* [Stated task]
Edit the lines starting at the one that contains "Click the SelfControl brand name in navbar" and stopping after the one that contains "Looking at the screenshot, I should click(181, 446).", changing "navbar" to "navigation bar". Output only those lines, with everything else in them unchanged.

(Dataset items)
-- begin --

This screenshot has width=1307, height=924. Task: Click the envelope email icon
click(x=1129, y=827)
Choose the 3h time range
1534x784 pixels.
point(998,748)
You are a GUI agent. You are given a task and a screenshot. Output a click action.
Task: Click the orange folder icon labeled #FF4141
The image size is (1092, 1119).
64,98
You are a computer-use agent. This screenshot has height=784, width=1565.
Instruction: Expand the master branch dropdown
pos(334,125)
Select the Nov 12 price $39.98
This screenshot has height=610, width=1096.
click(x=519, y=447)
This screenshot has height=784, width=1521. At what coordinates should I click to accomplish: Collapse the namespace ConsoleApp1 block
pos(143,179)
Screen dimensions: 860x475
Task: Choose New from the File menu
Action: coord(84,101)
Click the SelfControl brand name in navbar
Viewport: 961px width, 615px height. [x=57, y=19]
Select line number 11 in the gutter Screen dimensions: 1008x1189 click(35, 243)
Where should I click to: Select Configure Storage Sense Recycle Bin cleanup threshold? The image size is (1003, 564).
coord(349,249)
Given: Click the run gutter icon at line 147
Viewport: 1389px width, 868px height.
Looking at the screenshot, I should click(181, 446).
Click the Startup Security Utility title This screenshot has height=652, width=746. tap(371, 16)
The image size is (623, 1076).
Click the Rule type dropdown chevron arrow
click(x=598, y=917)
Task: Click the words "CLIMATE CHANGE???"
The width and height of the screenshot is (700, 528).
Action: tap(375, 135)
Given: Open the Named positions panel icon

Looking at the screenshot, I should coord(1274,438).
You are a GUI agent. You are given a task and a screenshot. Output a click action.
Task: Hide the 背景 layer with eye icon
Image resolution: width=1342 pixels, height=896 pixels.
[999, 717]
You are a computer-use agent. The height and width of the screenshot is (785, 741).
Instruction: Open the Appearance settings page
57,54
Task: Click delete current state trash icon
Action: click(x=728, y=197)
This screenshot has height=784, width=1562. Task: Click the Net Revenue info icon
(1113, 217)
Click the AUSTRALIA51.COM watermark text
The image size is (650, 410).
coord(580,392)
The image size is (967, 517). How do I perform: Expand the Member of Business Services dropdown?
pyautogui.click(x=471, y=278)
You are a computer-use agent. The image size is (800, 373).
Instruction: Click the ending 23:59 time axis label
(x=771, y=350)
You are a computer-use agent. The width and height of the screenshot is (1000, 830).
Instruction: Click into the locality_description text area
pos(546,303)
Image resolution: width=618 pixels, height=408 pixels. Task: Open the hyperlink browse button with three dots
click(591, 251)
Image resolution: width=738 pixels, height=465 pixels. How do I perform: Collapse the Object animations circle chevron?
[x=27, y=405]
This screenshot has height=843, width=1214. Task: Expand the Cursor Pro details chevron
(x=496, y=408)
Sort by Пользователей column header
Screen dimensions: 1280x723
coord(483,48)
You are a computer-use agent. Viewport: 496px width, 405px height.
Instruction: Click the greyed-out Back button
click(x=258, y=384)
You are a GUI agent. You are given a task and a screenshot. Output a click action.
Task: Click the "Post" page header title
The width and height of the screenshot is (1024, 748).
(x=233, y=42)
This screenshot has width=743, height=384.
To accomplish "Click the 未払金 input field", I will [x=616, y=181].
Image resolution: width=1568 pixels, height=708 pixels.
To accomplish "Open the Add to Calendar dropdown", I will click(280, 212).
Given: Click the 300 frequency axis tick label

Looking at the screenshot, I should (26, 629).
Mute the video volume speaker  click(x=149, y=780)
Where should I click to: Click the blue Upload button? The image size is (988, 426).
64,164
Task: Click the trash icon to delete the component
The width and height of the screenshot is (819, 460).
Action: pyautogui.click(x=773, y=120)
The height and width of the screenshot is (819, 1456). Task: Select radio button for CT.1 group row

-- end --

* [Answer in full]
Click the SelfControl brand name in navigation bar
Viewport: 961px width, 615px height. [x=57, y=19]
Select line number 11 in the gutter Screen dimensions: 1008x1189 click(35, 243)
Where should I click to: Select Configure Storage Sense Recycle Bin cleanup threshold? The image size is (1003, 564).
coord(349,249)
Given: Click the run gutter icon at line 147
Viewport: 1389px width, 868px height.
Looking at the screenshot, I should click(181, 446).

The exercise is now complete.